━━━ Fragmento ━━━

- Recuperar el centro del aula: enseñar y aprender con lenguaje pedagógico claro y tiempo para el saber compartido.
- Evitar desplazamientos que erosionan lo público: jerga ajena, obsesión por resultados y mantras sin debate.
- Personalización con método: docente guía, alumno agente, acción, proyectos y tecnología al servicio del aprendizaje.
En un contexto escolar que parece funcionar a toda velocidad, con presión por enseñar “más rápido” y por mostrar evidencias inmediatas, la discusión sobre qué debe sostener una escuela de calidad vuelve a primer plano. Cada vez que el sistema educativo se acelera, perdemos de vista cuestiones esenciales: qué pasa realmente cuando alguien enseña y alguien aprende, y cómo cuidamos ese núcleo del acto pedagógico.
Por eso, diferentes voces del ámbito académico y profesional están proponiendo una pausa crítica, una invitación a mirar con lupa lo que sucede en el aula. La idea de poner el foco en el acto educativo no es frenar el avance, sino afinar la mirada: recuperar lenguaje, tiempos y vínculos que hacen que la experiencia de aprender tenga sentido, a la vez que incorporamos enfoques actuales como la personalización y metodologías basadas en la acción.
¿Qué significa poner el foco en el acto educativo?
Centrarse en el acto educativo implica desplazar la atención desde indicadores externos hacia la trama viva de enseñar y aprender. Supone preguntarse por la relación entre docentes, estudiantes y saberes, por los tiempos y el clima que permiten que el conocimiento circule y se comparta, y por el modo en que el lenguaje pedagógico ayuda a nombrar lo que ocurre en clase.
Una preocupación recurrente es que, en los debates recientes, las lógicas técnicas, psicológicas o económicas han ganado terreno frente a un vocabulario pedagógico sustantivo. Esa sustitución empobrece la reflexión sobre la enseñanza, porque si solo hablamos en clave de indicadores o de procesos ajenos a la didáctica, dejamos de pensar la educación desde su propio centro.
Volver la mirada al aula significa atender lo concreto: qué hace el profesor cuando explica, acompaña, corrige, anima; y qué hace el alumno cuando escucha, pregunta, prueba, se equivoca y vuelve a intentar. Ese “minuto a minuto” es el corazón del sistema, y sin embargo suele quedar desenfocado por agendas que priorizan urgencias externas.

━━━

> Objetivo
¿Puedes resumir en dos oraciones el fragmento sobre el acto educativo? El listado no hace falta para esto.

━━━ Datos proporcionados ━━━

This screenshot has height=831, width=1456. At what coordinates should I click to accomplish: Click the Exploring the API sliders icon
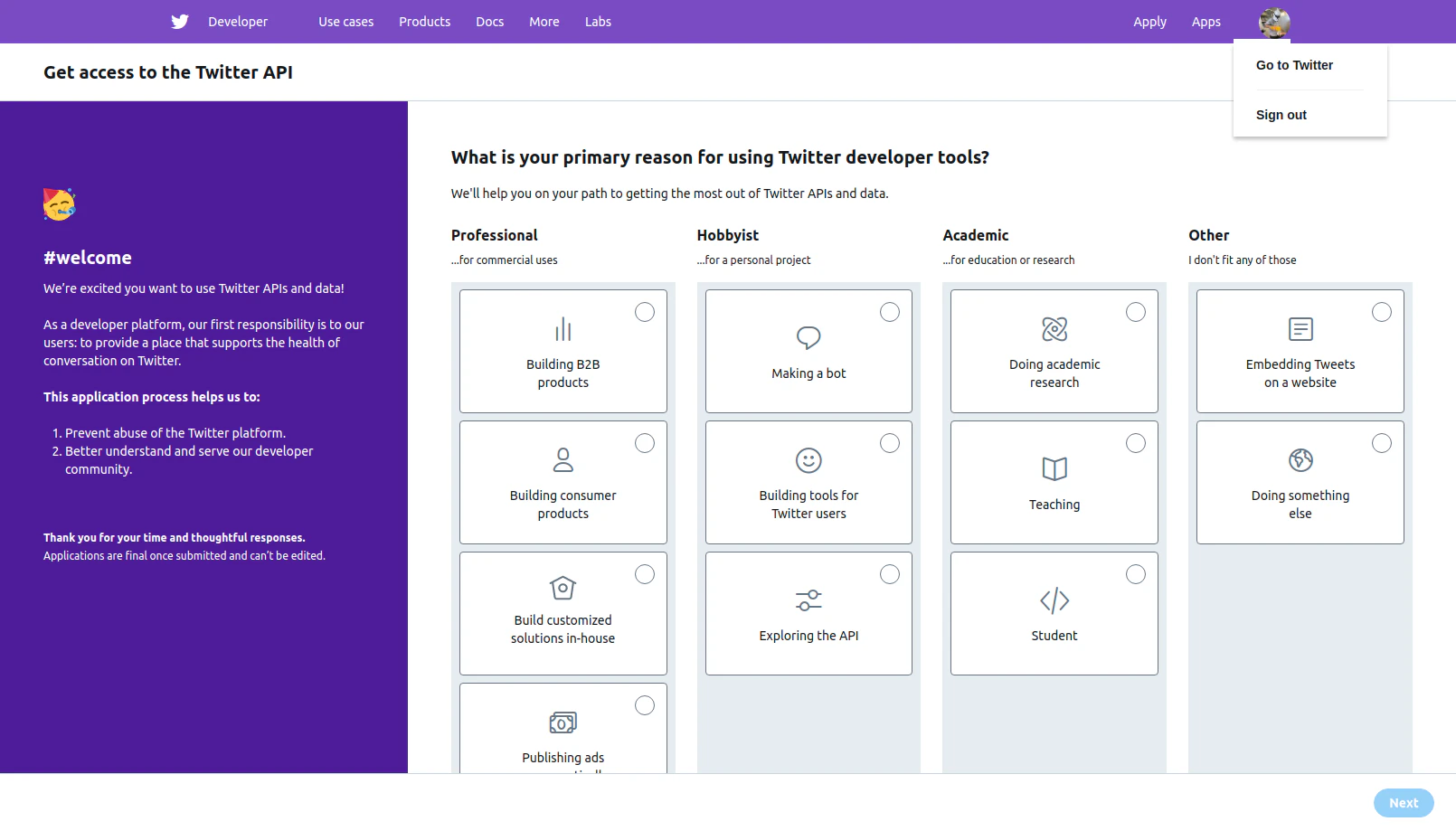coord(808,600)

━━━

> Respuesta final
Ante un sistema escolar acelerado que presiona por enseñar más rápido y mostrar evidencias inmediatas, distintas voces académicas y profesionales proponen una pausa crítica para poner el foco en el acto educativo, es decir, en la relación entre docentes, estudiantes y saberes, y en los tiempos, el clima y el lenguaje pedagógico que la sostienen. Se advierte que las lógicas técnicas, psicológicas o económicas han ganado terreno frente al vocabulario pedagógico, y se pide atender lo concreto del aula, lo que hacen el profesor y el alumno minuto a minuto, incorporando a la vez enfoques actuales como la personalización y las metodologías basadas en la acción.